In a startling revelation, the officer added that the electricity bill of a marriage hall in Srinagar, managed by the department, was recently cleared through donations collected from employees just to get the power supply restored. “Except for the salary component, the government has not released a single rupee of budgetary allocation,” he said.
The officer further pointed out that under the Jammu and Kashmir Evacuees’ Property Act, 2006, a fixed percentage of the revenue earned by the department is legally required to be spent on the upkeep and maintenance of custodian buildings. However, due to the absence of government authorization, even this statutory provision is not being implemented. “The law clearly mandates that maintenance must come from the department’s income, but we are not allowed to spend even that. We are suffocating under our own helplessness,” the officer lamented.
The irony is glaring. The Department of Estates continues to collect rent and house-rent allowance (HRA) from allottees of custodian accommodations, but the Custodian Department receives nothing from that stream for upkeep. “One government wing takes our rent, the other says it has no money to repair our flats. We are caught in between,” said another resident.
Inside the quarters, the conditions are deplorable. Electrical wiring is dangerously outdated, bathroom fittings rusted and broken, and the walls eaten up by moisture. Several small fires caused by short circuits have been reported in recent years. “We buy our own switches, bulbs, even water pipes,” a tenant said. “We can’t wait for a department that says it’s broke.”
Even as the department struggles to pay for cleaning and maintenance, it remains entangled in major land-allotment scandals being probed by multiple agencies. In May 2024, the Anti-Corruption Bureau (ACB) registered an FIR against seven persons, including prominent figures, for illegal encroachment of evacuee land in Srinagar. Later, in October 2025, the ACB filed FIR No. 19/2025 at its Srinagar Police Station over the unlawful exchange of 5 kanals and 5 marlas of custodian land at Gupkar Road without required No Objection Certificates.
In August 2025, the Enforcement Directorate (ED) raided multiple locations in Jammu and Udhampur, seizing incriminating documents linked to the illegal occupation of more than 500 kanals of custodian land. The case exposed a deep nexus of officials and intermediaries allegedly manipulating records to transfer evacuee property into private hands.

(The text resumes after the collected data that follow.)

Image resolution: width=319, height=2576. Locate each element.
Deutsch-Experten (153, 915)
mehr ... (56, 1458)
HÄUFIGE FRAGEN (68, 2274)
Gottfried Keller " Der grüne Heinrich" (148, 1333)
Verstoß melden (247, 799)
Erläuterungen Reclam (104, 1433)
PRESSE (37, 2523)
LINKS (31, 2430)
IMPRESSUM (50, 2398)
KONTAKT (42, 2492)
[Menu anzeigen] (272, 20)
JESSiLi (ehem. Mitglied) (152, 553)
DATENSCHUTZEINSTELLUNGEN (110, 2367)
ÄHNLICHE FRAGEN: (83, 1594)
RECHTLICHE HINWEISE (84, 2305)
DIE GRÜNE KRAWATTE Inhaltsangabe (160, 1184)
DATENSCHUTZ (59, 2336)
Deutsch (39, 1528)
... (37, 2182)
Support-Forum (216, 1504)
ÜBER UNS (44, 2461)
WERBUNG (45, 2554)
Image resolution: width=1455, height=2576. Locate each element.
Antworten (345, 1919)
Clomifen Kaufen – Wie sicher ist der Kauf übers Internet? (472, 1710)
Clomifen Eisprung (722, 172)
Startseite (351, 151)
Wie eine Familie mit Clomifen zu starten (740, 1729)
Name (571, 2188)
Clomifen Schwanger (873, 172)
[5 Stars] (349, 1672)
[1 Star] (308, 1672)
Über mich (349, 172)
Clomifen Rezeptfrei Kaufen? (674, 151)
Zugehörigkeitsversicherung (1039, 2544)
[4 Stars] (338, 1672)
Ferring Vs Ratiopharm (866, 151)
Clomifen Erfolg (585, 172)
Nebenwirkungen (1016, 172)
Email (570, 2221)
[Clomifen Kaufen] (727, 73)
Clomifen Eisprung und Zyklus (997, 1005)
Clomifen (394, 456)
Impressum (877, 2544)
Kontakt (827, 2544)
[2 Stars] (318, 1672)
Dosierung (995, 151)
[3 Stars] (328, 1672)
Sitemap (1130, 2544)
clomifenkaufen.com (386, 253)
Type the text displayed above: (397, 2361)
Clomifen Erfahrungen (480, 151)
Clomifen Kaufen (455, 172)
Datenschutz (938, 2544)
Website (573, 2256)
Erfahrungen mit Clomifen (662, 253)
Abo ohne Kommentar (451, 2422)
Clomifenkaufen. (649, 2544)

These ongoing investigations underscore the tragic irony: while crores’ worth of custodian land have been misused or encroached upon, the department’s own tenants live amid sewage, leaking walls, and contaminated water. “We don’t blame the present custodian; he has inherited a wrecked system,” said one Rawalpora resident. “But our misery is real — no water, no repairs, no sanitation.”
Across Rawalpora, Rajbagh, and Jawahar Nagar, custodian quarters echo the same cry. Buildings crumble, water tanks fester, and sewage floods homes. Even the department’s employees — unpaid, overworked, and stripped of resources — have lost faith. “How can we serve the public when we can’t even buy paper for our offices?” the senior officer asked.
For the families who still live in these quarters, the demand is simple — clean water, working lights, and a sense of dignity. “We pay rent, we serve the government, but we live like refugees in our own homes,” a tenant said quietly. “Is that the legacy the Custodian Department wants to preserve?”